Every Recipe, One API: Architecture of a Serverless Recipe Platform
How a Python scraper and a Next.js frontend share a single Neon PostgreSQL database to serve 7,000+ recipes through a unified API.
Recipe sites are scattered across the web — each with its own design, its own quirks, and its own walled garden of content. RecipeScrape solves this by building a bridge between those sites and developers who want to build cooking apps.
The architecture is deliberately simple: two independent projects, one shared database, zero HTTP servers.
The Two-Repo Split
recipescrape-scraper/ ← Python, uv. Scrapes & writes. No server.
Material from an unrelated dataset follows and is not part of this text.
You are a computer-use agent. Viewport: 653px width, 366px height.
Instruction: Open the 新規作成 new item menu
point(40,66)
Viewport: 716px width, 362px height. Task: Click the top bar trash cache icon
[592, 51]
recipescrape-web/ ← Next.js + Bun. Reads & serves. UI + API.The scraper is a pure CLI process. It has no web server, no open ports, nothing to deploy beyond a scheduled task. It discovers recipe URLs from sitemaps and category pages, feeds them to the recipe-scrapers library (which parses schema.org/Recipe ld+json markup), normalizes the data, and upserts it into the shared Neon database.
The web project is a Next.js app deployed on Vercel. It owns everything user-facing: the browsing UI, the recipe detail pages, and the public JSON API. It connects to Neon using Drizzle ORM over @neondatabase/serverless HTTP driver.
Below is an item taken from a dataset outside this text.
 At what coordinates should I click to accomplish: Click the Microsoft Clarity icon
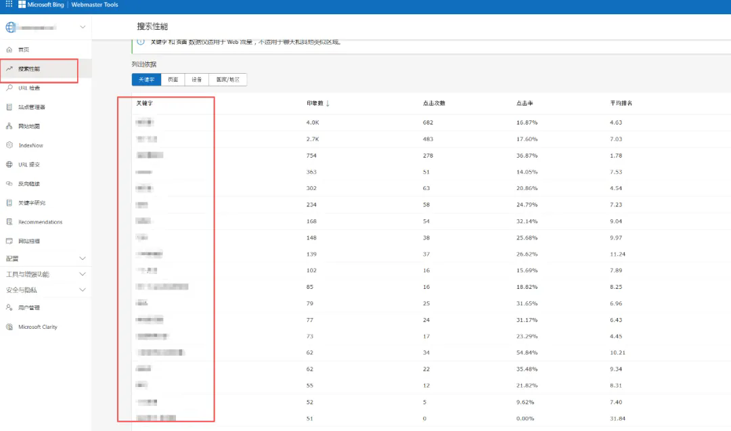[9, 327]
One Database, Two Ecosystems
The clever part is that both repos talk to the same Neon PostgreSQL database:
- Python side writes via SQLAlchemy async +
asyncpg - TypeScript side reads via Drizzle ORM +
@neondatabase/serverless
Schema ownership lives firmly in Python. Alembic manages all migrations. The Drizzle schema in the frontend repo is a read-only mirror — never runs drizzle-kit push against production. This means one Alembic migration file updates both the scraper's write models and the frontend's read models simultaneously.
Schema at a Glance
The recipes table stores 24 columns covering everything you'd expect: title, description, ingredients (JSONB), instructions (JSONB), nutrition data, ratings, timings, difficulty, cuisine, category, and full-text search vectors. A companion scrape_runs table audits every scrape job with status, counts, and timestamps.
Key indexes include a GIN index on a generated tsvector column for fast full-text search across titles and descriptions, plus B-tree indexes on source_site, cuisine, category, and total_time_minutes for filtered queries.
Why This Works
By decoupling the scraper from the API, each can be developed, deployed, and scaled independently. The scraper runs on a cron (GitHub Actions at 3am UTC), while the frontend scales with Vercel's edge network. No orchestration, no message queues, no complex infrastructure — just a database both sides can reach.